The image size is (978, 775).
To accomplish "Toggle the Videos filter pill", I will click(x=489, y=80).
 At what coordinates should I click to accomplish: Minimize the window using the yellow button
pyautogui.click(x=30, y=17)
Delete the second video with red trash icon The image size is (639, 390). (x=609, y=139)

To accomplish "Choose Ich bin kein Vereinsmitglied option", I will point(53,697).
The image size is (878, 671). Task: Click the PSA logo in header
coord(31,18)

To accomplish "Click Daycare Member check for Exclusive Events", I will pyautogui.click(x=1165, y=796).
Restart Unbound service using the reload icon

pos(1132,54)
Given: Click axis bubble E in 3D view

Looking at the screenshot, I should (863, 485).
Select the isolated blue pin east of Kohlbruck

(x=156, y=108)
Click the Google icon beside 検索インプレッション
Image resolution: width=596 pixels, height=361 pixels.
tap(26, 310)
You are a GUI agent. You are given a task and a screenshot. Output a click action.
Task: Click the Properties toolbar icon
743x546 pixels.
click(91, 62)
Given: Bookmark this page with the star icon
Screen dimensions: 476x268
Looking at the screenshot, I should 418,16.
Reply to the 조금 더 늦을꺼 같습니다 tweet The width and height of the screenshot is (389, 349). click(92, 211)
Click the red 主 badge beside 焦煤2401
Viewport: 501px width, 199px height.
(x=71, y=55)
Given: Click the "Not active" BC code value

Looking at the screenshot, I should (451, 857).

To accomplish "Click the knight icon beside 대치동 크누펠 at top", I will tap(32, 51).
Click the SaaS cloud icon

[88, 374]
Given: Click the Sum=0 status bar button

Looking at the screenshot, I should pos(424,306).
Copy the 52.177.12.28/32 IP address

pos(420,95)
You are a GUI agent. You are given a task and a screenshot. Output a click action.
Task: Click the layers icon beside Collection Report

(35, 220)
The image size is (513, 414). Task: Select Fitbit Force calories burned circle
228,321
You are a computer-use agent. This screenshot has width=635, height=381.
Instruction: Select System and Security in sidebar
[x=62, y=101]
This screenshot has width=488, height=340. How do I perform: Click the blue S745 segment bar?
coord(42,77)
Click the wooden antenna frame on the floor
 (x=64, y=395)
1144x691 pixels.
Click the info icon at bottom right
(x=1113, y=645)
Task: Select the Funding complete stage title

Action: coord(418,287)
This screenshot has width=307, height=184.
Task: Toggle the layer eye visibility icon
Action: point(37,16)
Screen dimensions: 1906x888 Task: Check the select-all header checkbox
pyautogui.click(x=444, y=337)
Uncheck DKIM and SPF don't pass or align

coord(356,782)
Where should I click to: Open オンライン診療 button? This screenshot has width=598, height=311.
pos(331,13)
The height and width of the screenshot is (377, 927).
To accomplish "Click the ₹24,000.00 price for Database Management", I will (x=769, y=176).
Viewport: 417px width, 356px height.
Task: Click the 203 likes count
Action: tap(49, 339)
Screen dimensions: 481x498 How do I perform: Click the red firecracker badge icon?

* * * * * * *

* _Short problem_
Turn the lines starting at the one containing "At what coordinates" and ending at the one containing "pos(420,95)" into a Markdown table with the columns Row and Text. Skip the blank lines and give each remaining line its own numbered row.

* _Written answer_
| Row | Text |
|---|---|
| 1 |  At what coordinates should I click to accomplish: Minimize the window using the yellow button |
| 2 | pyautogui.click(x=30, y=17) |
| 3 | Delete the second video with red trash icon The image size is (639, 390). (x=609, y=139) |
| 4 | To accomplish "Choose Ich bin kein Vereinsmitglied option", I will point(53,697). |
| 5 | The image size is (878, 671). Task: Click the PSA logo in header |
| 6 | coord(31,18) |
| 7 | To accomplish "Click Daycare Member check for Exclusive Events", I will pyautogui.click(x=1165, y=796). |
| 8 | Restart Unbound service using the reload icon |
| 9 | pos(1132,54) |
| 10 | Given: Click axis bubble E in 3D view |
| 11 | Looking at the screenshot, I should (863, 485). |
| 12 | Select the isolated blue pin east of Kohlbruck |
| 13 | (x=156, y=108) |
| 14 | Click the Google icon beside 検索インプレッション |
| 15 | Image resolution: width=596 pixels, height=361 pixels. |
| 16 | tap(26, 310) |
| 17 | You are a GUI agent. You are given a task and a screenshot. Output a click action. |
| 18 | Task: Click the Properties toolbar icon |
| 19 | 743x546 pixels. |
| 20 | click(91, 62) |
| 21 | Given: Bookmark this page with the star icon |
| 22 | Screen dimensions: 476x268 |
| 23 | Looking at the screenshot, I should 418,16. |
| 24 | Reply to the 조금 더 늦을꺼 같습니다 tweet The width and height of the screenshot is (389, 349). click(92, 211) |
| 25 | Click the red 主 badge beside 焦煤2401 |
| 26 | Viewport: 501px width, 199px height. |
| 27 | (x=71, y=55) |
| 28 | Given: Click the "Not active" BC code value |
| 29 | Looking at the screenshot, I should (451, 857). |
| 30 | To accomplish "Click the knight icon beside 대치동 크누펠 at top", I will tap(32, 51). |
| 31 | Click the SaaS cloud icon |
| 32 | [88, 374] |
| 33 | Given: Click the Sum=0 status bar button |
| 34 | Looking at the screenshot, I should pos(424,306). |
| 35 | Copy the 52.177.12.28/32 IP address |
| 36 | pos(420,95) |